I've raised this internally and we will look into fixing this issue in an upcoming release.
Kind regards, Rich
@ritatam ,
Your issue regarding: dorado duplex dna_r10.4.1_e8.2_260bps_sup@v4.1.0_5mCG_5hmCG@v2/ pod5/ > duplex.bam
Is due to the incorrect syntax - this command is trying to search for a simplex model with this name which doesn't exist.
I think you want:
# sup@v4.1.0 - simplex model selection
# 5mCG_5hmCG@v2 - modification model selection (separated by comma)
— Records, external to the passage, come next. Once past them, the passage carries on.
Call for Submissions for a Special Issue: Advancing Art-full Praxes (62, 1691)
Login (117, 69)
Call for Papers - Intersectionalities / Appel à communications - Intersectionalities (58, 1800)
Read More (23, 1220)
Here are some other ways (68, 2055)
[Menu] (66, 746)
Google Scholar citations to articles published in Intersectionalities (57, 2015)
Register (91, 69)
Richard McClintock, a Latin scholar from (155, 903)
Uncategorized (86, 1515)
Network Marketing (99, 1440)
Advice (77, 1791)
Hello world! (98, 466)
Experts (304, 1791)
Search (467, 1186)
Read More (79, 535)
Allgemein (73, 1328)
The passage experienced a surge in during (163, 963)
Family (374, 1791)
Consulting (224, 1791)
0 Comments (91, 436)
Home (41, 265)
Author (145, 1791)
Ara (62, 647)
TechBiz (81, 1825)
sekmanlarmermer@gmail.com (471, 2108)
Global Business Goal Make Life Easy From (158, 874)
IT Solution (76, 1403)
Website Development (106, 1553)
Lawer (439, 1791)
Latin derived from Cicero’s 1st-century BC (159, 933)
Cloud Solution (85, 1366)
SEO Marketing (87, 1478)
dorado duplex sup@v4.1.0,5mCG_5hmCG@v2 pod5/ > duplex.bam
More info about the syntax can be found in the readme.md#automatic-model-selection-complex
However if you're facing issues with automatic model selection for 260 bps models this approach may be better:
dorado download --model dna_r10.4.1_e8.2_260bps_sup@v4.1.0
# the 5mCG_5hmCG model should be downloaded automatically.
dorado basecaller dna_r10.4.1_e8.2_260bps_sup@v4.1.0 --modified-bases 5mCG_5hmCG pod5/ > duplex.bam
Kind regards, Rich
Hi Rich,
no problem for my part, I noticed it because quality was reduced. Just wanted to raise the issue in case it was widespread. Suppose you could solve it by adding a speed flag, or have dorado calculate it from a few reads.
Closing as this has been fixed in a previous release.
Hi @tijyojwad,
here is the problem I had with auto-selection of models for 260bps.
Running dorado duplex sup for a LSK114 260bps run gives this:
[2024-01-01 21:55:55.696] [info] - downloading dna_r10.4.1_e8.2_400bps_sup@v4.1.0 with httplib
Same with dorado basecaller sup
Running duplex with the correct model tells me there is no duplex stereo model for 4kHz 260 bps, is this correct?